Both hotels have been shut temporarily, several hotel executives have been arrested and staff members have been put into "emergency study sessions," employees said. The investigation started after a Chinese translator put an eyewitness account of the episode on a Web site and Chinese newspapers picked up the story.

A hotel attendant, wearing a red Bugs Bunny T-shirt, ran up to a traveler at the shuttered front door of Zhuhai International Conference Center Hotel on Wednesday. "We're closed," she said, standing behind a ring of traffic cones outside the 25-story blue glass structure, topped with a cupola. "We're all inside studying law."

Prostitution and sex tourism are huge businesses in China, played out almost in public.

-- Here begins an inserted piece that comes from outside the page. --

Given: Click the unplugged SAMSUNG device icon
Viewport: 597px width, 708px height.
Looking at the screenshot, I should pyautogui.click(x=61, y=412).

Practically every hotel, from no-star dives to five-star international chains, boasts a bevy of women offering oily massages and more to travelers.

"None of us thought anything of servicing Japanese," said Wang, who was found through help from a Chinese official with close ties to security services and police. "They and the South Koreans were some of our biggest customers at Golden Years."

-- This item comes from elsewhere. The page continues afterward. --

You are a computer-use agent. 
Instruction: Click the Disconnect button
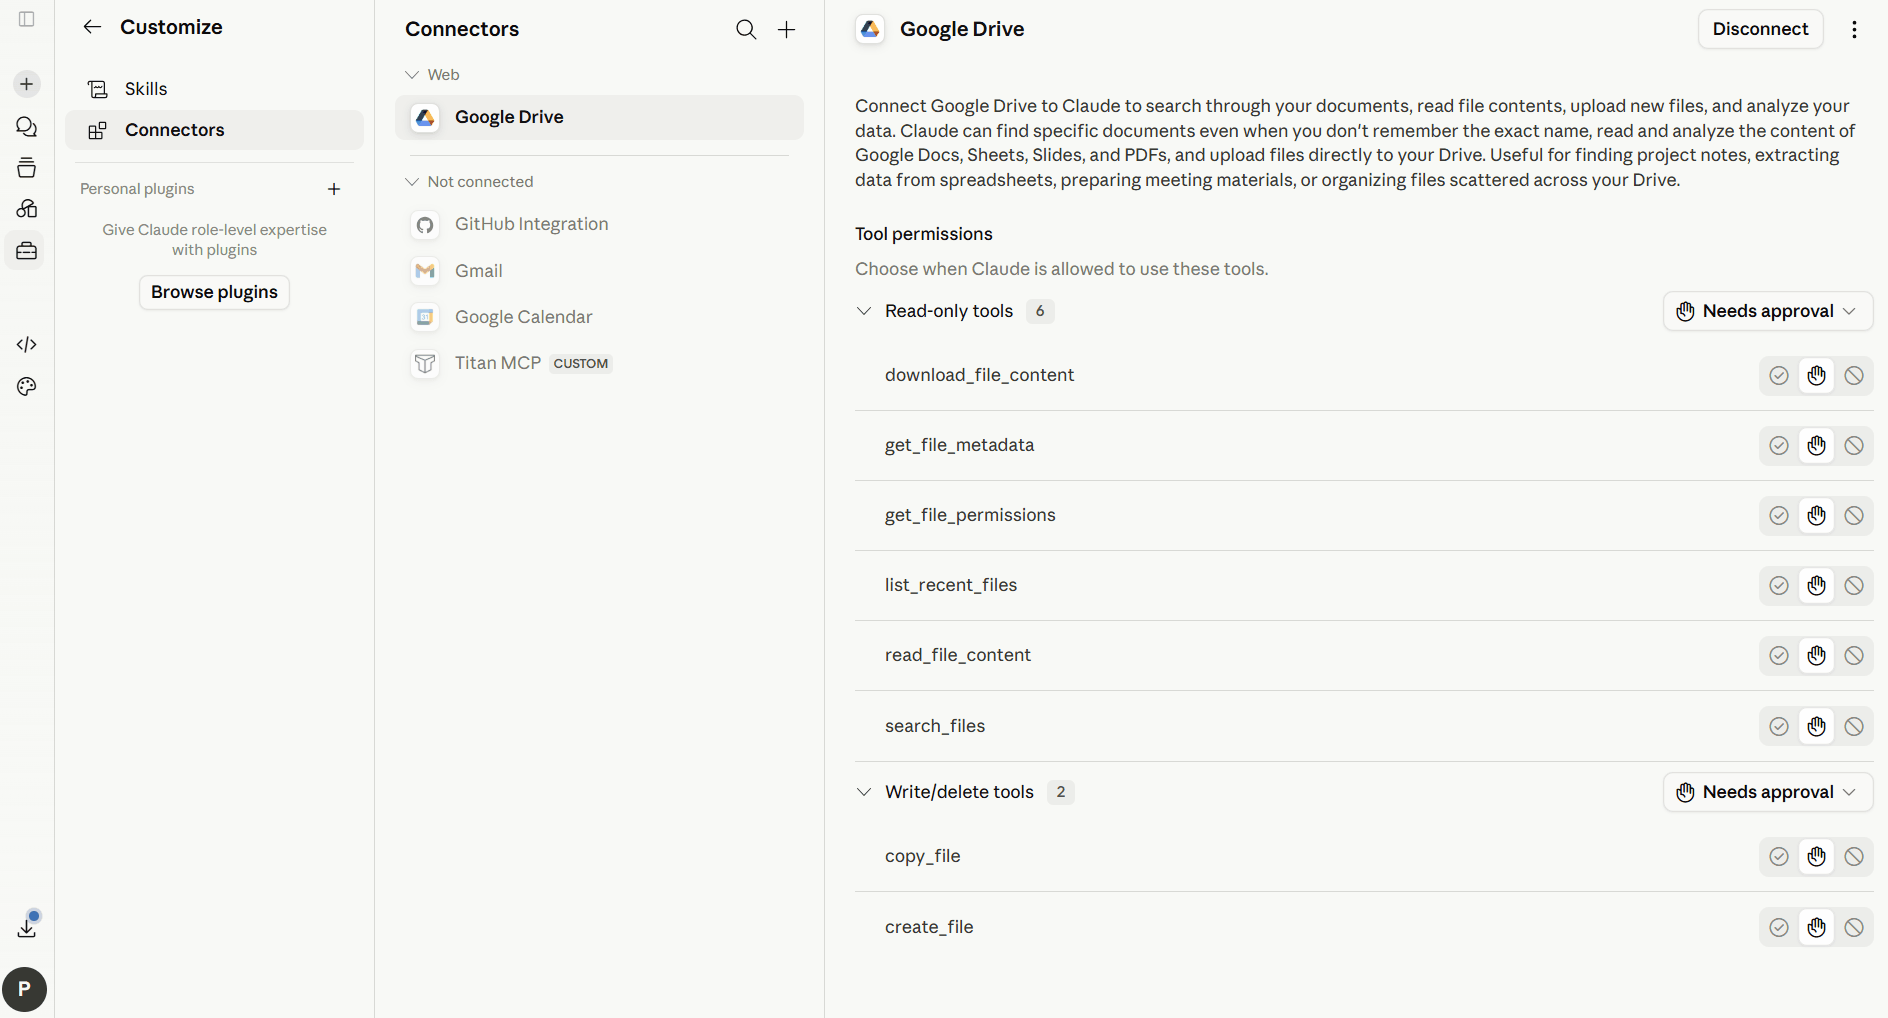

An official of the construction company denied that it was a sex trip. "We went there for an award ceremony to reward our employees, as well as for a recreational company trip," he said. Another official told the Kyodo news agency: "The media reports have quite a lot of errors and they seem to be making people think badly of Japan. We were not involved in systematic prostitute-buying."

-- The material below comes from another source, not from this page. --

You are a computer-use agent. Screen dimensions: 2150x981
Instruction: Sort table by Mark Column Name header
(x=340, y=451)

He said some employees might have seen prostitutes, "and that may have led to a misunderstanding."

Incidents involving Japanese in China invariably take on an incendiary quality, with the Chinese quick to take offense and the Japanese just as quickly arguing that they are being singled out unfairly. The root of this problem, analysts said, is a complex mix of psychology, history, myth and clashing interests; the result has been tortured and tangled relations between Beijing and Tokyo.

For centuries, China grew accustomed to Japan looking up to the Middle Kingdom. Japan got its writing system, much of its philosophy and even a main religion, Zen Buddhism, from China.


That relationship changed fundamentally in the mid-19th century, when Japan's Meiji Restoration set Japan on a course of rapid industrialization and, subsequently, a military buildup. Like other powers, Japan participated in carving up parts of China in the early 20th century, and in the 1930s began an invasion that at its height during World War II brought vast tracts of China under the sway of the Imperial Army.

Many Chinese believe that Japan's efforts to apologize for its wartime behavior are insincere. And to this day, Chinese continue to cope with the remnants of the war. Last month, one construction worker died and several others were badly burned when they unearthed a batch of mustard gas that the Japanese occupation had left behind.

In recent years, China's Communist rulers have nurtured anti-Japanese feelings among their people, according to Gilbert Rozman, a professor of sociology at Princeton University. He said that since the mid-1990s, Communist Party officials around then-President Jiang Zemin decided to use resentful nationalism as a unifying ideology to replace the communism that few believed in anymore. The government also has routinely played down any mention of the multibillion-dollar flood of Japanese aid and low-interest loans into China.

This treatment led to a backlash in Japan, where polling data, starting in the mid-1990s, began to show a dramatic rise in opposition to China. Chinese polling data reflect the same trend, with respondents routinely listing Japan as by far the No. 1 potential enemy of China.

China also has criticized Japan's plans to work with the United States on creating a defense system against missiles and has watched with alarm Japan's recent moves to dispatch its troops abroad.

The Japanese press has played down reports on the ruckus in Zhuhai. "The Japanese will say this is another example of how China tends to pick on them," Rozman said. "They want to bury these issues. But it's impossible."